Grupa polskich prokuratorów i biegłych zakończyła prace w Smoleńsku - dowiedział się korespondent RMF FM Przemysław Marzec. Przebywali tam od połowy września. Jutro wracają do kraju.
Zakończenie prac potwierdza pułkownik Karol Kopczyk dodając, że zrealizowano wszystkie zaplanowane czynności.
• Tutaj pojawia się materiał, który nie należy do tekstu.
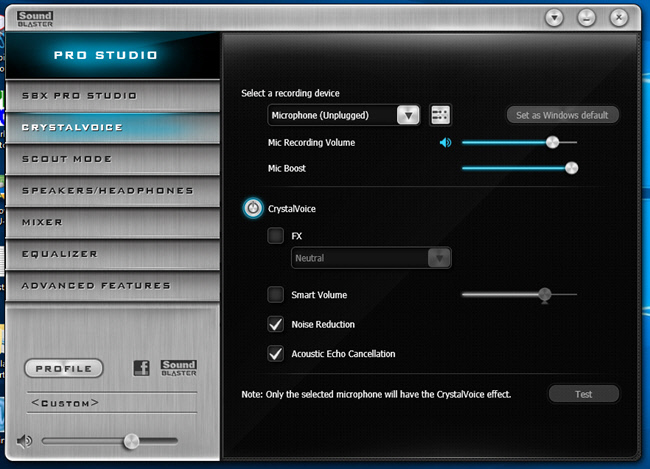650x469 pixels.
Task: Enable the FX checkbox
Action: [x=275, y=236]
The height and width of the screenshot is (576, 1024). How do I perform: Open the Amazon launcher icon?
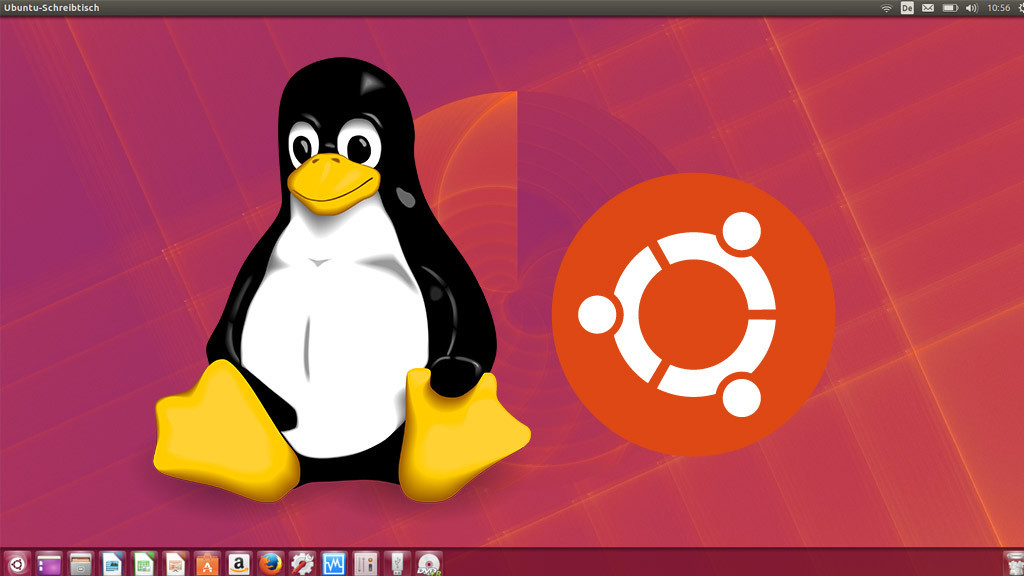point(238,563)
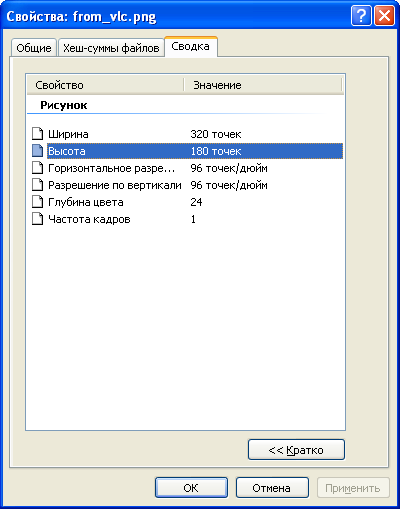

O wynikach prac prokuratorzy nie informują, ale wiadomo, że badano ponownie wrak Tupolewa, a także miejsce katastrofy: między innymi brzozę, która miała doprowadzić do utraty fragmentu skrzydła przez samolot.
Specjaliści badający wrak - jak wiadomo nieoficjalnie - mieli sprawdzać, czy na szczątkach samolotu nie zachowały się ślady materiałów wybuchowych. Dwa dni temu w Moskwie polscy prokuratorzy zakończyli ponowne przesłuchania 13 świadków odpowiedzialnych za przyjęcie polskiego samolotu w dniu katastrofy.
Dotychczas polscy prokuratorzy i biegli ośmiokrotnie wyjeżdżali do Rosji w związku ze śledztwem w sprawie katastrofy smoleńskiej. Poprzednio - na przełomie lipca i sierpnia - do Smoleńska udała się licząca 13 osób grupa specjalistów. Jej zadaniem było m.in. wykonanie pomiarów szczątków samolotu przed planowanym w przyszłości transportem wraku do Polski. Ponadto polski prokurator przywiózł wtedy z Moskwy przeszło tysiąc próbek biologicznych ofiar katastrofy smoleńskiej wykorzystywanych do badań DNA.